_Text block_.

Year
2001
Abstract
MOX fuel has been fabricated in Europe for over 30 years and marries well-established fuel fabrication processes with mature plutonium management techniques. By the Millennium around half a million mixed oxide fuel rods will have been made for thermal reactor fuel corresponding to more than 1000 tHM. The combined capacity of the current MOX fuel fabrication plants in Europe is over 250tHM/yr, all of which is subject without discrimination to Euratom Safeguards. These plants will normally contain large quantities of plutonium, mostly in stores but also in the process lines. While some protagonists of the nuclear industry suggest that MOX plants are awash with nuclear material which cannot be adequately safeguarded and that material ‘stuck in the plant’ could conceal clandestine diversion of plutonium, the real situation in Europe is very different : nuclear operators have gone to considerable efforts to deploy effective systems for safety, security and nuclear material control and accountancy, and the safeguards authorities likewise have implemented a hierarchy of safeguards measures enabling them to give safeguards assurances for MOX plants. This paper is focusing on the issue of hold -up : it presents a definition of \"hold-up\" and \"residual inventory\" and it describes how work-in progress and in particular material hold -up are controlled, measured and accounted for, taking full account of the accumulated experience in European MOX fabrication facilities.

_Dataset extract_.
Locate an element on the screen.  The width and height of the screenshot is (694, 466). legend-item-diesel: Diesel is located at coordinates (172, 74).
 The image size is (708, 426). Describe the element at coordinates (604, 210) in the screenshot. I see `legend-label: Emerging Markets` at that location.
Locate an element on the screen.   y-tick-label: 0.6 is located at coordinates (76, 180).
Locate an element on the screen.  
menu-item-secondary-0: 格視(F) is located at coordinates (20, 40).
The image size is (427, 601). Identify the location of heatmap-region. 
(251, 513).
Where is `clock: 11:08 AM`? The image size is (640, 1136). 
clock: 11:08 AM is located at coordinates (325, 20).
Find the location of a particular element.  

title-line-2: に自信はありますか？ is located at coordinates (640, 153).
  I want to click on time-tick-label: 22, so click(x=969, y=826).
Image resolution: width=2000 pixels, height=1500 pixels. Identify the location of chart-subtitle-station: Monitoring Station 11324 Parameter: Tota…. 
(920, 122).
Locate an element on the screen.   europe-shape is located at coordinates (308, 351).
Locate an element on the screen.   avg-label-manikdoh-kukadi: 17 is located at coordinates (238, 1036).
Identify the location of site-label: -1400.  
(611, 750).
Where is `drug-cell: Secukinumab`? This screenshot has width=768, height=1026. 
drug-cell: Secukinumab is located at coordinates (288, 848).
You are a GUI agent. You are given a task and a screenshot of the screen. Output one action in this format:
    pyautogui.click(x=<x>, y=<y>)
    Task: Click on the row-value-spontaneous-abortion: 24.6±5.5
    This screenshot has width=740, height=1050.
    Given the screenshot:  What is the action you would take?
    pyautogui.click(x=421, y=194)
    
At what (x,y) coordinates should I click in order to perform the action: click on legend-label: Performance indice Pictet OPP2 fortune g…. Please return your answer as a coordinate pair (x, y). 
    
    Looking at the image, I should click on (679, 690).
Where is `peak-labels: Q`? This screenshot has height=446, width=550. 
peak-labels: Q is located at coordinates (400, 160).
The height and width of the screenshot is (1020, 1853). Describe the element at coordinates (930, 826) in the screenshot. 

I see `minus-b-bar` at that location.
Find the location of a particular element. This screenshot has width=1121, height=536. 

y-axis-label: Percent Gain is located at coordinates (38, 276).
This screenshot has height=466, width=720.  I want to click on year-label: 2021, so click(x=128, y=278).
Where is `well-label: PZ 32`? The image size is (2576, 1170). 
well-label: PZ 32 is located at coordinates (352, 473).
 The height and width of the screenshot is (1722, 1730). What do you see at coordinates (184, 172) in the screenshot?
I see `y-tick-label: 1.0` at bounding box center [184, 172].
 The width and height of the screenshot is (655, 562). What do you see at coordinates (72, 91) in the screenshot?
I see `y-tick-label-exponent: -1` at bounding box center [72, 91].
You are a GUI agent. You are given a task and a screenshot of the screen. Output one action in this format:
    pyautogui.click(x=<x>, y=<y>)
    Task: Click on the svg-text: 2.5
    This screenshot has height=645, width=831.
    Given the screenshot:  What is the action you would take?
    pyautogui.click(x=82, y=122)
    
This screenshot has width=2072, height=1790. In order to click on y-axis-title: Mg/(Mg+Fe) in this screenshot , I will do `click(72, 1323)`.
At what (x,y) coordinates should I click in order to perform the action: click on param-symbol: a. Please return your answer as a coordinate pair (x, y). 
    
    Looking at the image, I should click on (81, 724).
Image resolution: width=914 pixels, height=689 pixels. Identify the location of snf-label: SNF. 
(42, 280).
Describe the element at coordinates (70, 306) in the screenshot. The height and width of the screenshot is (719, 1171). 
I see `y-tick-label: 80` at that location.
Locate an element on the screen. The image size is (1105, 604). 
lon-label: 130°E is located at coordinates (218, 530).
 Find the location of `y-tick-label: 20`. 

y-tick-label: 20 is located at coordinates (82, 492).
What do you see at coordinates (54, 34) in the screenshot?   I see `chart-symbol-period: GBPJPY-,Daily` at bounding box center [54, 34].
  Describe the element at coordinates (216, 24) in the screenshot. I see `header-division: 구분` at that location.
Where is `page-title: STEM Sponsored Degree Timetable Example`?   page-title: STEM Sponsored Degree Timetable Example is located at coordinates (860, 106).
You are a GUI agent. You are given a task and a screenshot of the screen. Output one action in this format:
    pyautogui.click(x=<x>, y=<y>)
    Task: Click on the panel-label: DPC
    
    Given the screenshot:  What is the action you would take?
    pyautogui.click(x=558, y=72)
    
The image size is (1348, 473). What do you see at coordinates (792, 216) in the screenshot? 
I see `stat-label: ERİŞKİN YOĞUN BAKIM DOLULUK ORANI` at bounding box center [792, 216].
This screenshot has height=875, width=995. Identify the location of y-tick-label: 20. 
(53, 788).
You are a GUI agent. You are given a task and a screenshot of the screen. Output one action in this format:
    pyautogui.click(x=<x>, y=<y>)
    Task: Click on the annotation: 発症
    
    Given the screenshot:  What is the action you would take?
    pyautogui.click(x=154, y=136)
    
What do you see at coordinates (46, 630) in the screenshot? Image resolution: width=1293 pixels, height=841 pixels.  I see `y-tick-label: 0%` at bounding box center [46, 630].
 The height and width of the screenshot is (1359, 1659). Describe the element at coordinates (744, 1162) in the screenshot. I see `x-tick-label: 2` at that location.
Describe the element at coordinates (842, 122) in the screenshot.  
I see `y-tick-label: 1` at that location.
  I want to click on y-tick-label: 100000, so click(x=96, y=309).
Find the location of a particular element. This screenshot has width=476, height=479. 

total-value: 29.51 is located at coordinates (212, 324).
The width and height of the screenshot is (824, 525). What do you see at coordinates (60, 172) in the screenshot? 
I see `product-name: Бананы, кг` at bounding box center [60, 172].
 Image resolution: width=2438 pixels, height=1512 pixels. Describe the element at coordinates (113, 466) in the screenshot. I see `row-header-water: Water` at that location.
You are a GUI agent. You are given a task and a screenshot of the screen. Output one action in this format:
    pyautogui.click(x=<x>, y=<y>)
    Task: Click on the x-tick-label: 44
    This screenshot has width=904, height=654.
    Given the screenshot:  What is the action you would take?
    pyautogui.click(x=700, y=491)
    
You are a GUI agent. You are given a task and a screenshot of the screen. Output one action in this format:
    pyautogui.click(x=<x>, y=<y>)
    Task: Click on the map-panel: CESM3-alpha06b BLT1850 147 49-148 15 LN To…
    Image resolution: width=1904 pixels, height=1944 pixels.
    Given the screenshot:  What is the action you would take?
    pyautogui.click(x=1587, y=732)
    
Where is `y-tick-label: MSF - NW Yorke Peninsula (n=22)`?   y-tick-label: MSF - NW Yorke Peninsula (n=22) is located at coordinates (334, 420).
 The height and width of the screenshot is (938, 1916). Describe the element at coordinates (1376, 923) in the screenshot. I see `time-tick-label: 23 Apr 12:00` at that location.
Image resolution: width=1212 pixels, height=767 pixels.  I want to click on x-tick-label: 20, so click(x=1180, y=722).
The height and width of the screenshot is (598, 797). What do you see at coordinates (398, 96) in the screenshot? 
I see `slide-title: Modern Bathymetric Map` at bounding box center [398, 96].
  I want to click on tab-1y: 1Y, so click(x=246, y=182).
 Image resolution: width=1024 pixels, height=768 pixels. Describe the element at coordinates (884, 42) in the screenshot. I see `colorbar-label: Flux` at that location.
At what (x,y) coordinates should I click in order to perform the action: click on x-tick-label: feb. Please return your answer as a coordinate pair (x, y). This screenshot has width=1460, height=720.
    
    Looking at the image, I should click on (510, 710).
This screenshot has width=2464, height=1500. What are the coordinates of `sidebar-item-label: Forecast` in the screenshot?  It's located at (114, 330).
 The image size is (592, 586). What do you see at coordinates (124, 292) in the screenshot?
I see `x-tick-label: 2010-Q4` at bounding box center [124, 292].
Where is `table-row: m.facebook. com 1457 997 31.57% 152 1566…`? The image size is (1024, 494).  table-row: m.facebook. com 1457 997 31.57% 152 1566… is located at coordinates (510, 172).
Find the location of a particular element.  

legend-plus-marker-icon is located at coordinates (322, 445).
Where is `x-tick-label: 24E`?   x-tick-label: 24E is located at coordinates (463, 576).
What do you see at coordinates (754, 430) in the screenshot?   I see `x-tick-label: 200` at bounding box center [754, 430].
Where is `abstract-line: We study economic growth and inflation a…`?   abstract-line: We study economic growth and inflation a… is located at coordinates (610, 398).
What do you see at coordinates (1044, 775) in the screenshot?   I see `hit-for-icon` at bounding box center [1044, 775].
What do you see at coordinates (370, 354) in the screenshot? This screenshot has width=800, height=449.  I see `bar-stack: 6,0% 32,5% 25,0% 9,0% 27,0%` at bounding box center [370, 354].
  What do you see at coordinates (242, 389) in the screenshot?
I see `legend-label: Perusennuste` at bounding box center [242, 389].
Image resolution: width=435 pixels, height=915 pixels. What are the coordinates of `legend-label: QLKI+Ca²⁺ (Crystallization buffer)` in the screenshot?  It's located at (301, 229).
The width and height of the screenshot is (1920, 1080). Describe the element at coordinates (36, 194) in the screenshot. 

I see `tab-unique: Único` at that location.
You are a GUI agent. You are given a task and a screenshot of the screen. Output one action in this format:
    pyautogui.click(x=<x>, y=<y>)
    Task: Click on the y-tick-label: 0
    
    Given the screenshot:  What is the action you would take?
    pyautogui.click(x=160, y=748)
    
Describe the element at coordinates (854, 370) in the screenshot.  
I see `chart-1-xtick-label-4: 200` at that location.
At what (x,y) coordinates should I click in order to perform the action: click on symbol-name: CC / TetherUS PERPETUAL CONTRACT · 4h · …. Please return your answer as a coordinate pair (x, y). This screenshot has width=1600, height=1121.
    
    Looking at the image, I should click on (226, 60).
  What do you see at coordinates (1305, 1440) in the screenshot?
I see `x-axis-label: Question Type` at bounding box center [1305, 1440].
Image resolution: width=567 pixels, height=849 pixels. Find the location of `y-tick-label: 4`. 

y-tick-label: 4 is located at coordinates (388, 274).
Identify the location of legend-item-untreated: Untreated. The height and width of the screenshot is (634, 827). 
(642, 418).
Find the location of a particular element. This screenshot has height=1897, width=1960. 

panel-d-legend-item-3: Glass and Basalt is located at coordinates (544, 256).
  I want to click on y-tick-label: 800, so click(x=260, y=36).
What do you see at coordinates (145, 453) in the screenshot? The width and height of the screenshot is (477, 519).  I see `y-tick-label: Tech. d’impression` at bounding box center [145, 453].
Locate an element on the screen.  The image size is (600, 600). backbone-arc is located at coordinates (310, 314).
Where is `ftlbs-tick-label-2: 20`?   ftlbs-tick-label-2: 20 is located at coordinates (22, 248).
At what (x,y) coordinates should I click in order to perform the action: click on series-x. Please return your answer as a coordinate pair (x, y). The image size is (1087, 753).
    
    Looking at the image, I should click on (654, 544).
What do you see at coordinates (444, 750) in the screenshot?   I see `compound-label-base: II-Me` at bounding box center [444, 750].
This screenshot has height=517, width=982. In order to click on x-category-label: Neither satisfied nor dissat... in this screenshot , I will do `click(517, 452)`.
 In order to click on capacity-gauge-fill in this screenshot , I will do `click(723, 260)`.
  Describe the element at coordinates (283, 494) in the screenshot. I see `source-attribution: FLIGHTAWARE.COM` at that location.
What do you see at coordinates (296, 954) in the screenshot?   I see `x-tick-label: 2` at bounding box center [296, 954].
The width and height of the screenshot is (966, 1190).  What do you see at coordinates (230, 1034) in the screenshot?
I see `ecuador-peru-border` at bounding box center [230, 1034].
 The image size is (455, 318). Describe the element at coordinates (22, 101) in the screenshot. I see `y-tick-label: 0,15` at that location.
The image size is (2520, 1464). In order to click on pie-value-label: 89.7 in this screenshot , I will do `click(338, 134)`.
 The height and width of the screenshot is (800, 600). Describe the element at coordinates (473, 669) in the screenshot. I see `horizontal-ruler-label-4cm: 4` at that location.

_Problem_.
In the MOX fuel abstract:
(a) For how many years has MOX fuel been fabricated in Europe?
(b) What is the combined capacity of the current MOX fuel fabrication plants in Europe?
(c) Which two terms does the paper define?
The records are material apart from the MOX fuel abstract.

_Output below_.
(a) Over 30 years.
(b) Over 250 tHM/yr.
(c) "Hold-up" and "residual inventory."